Endothelin‐1 enhances cell migration via matrix metalloproteinase‐9 up‐regulation in brain astrocytes

J. Neurochem. (2010) 113 , 1133–1149. Abstract The bioactivity of endothelin‐1 (ET‐1) has been suggested in the development of CNS diseases, including disturbance of water homeostasis and blood‐brain barrier integrity. Recent studies suggest that hypoxic/ischemic injury of the brain induces release of ET‐1, behaving through a G‐protein coupled ET receptor family. The deleterious effects of ET‐1 on astrocytes may aggravate brain inflammation. Increased plasma levels of matrix metalloproteinases (MMPs), in particular MMP‐9, have been observed in patients with neuroinflammatory disorders. However, the detailed mechanisms underlying ET‐1‐induced MMP‐9 expression remain unknown. In this study, the data obtained with zymographic, western blotting, real‐time PCR, and immunofluorescent staining analyses showed that ET‐1‐induced MMP‐9 expression was mediated through an ET B ‐dependent transcriptional activation.

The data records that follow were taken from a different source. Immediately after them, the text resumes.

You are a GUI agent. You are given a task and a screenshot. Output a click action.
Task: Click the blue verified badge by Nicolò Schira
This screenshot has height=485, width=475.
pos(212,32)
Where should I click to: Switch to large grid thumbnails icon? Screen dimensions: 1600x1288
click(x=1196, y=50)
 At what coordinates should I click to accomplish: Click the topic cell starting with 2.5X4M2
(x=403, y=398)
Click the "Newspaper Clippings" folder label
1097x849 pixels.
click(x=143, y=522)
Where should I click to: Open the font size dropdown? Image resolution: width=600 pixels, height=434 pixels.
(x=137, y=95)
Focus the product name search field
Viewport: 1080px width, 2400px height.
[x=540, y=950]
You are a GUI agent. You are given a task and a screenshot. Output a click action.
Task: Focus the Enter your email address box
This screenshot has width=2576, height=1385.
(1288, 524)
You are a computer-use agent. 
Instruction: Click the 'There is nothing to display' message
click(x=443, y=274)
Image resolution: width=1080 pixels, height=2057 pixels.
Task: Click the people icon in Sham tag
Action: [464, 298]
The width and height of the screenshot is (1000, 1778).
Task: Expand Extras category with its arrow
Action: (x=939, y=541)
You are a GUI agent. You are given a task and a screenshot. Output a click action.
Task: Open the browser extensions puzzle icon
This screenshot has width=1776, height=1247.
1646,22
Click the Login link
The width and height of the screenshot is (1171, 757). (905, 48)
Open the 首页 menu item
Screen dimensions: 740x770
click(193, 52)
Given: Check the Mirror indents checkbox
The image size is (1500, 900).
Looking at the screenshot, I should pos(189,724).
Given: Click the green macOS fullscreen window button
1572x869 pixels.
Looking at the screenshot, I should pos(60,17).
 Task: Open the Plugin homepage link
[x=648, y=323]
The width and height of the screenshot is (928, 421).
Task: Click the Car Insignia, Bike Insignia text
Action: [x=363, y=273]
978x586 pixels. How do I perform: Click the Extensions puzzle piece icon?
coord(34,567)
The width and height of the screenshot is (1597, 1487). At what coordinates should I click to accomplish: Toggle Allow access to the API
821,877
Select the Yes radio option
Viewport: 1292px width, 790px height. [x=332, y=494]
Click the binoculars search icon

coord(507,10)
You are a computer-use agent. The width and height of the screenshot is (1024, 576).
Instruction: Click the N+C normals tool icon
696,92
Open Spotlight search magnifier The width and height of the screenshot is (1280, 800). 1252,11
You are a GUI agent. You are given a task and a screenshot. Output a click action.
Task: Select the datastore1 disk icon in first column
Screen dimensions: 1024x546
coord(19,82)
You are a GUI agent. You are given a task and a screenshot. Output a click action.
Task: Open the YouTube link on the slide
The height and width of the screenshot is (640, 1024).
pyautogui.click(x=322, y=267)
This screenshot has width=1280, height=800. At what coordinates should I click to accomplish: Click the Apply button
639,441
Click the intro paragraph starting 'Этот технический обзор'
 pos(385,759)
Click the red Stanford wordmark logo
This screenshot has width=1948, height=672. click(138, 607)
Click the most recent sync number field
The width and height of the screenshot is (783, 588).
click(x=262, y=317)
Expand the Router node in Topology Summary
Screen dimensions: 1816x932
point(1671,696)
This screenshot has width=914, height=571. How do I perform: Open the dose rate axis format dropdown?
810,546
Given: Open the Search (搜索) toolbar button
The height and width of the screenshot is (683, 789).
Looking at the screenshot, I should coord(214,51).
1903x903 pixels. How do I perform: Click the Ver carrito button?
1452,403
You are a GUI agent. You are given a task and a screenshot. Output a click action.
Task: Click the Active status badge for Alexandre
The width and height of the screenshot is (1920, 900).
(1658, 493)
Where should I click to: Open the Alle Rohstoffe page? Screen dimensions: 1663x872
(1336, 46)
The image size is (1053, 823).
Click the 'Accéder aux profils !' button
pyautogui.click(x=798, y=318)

Engagement of G i/o ‐ and G q ‐coupled ET B receptor by ET‐1 led to activation of p42/p44 MAPK and then activated transcription factors including Ets‐like kinase, nuclear factor‐kappa B, and activator protein‐1 (c‐ Jun /c‐ Fos ). These activated transcription factors translocated into nucleus and bound to their corresponding binding sites in MMP‐9 promoter, thereby turning on MMP‐9 gene transcription. Eventually, up‐regulation of MMP‐9 by ET‐1 enhanced the migration of astrocytes. Taken together, these results suggested that in astrocytes, activation of Ets‐like kinase, nuclear factor‐kappa B, and activator protein‐1 by ET B ‐dependent p42/p44 MAPK signaling is necessary for ET‐1‐induced MMP‐9 gene up‐regulation. Understanding the mechanisms of MMP‐9 expression and functional changes regulated by ET‐1/ET B system on astrocytes may provide rational therapeutic interventions for brain injury associated with increased MMP‐9 expression.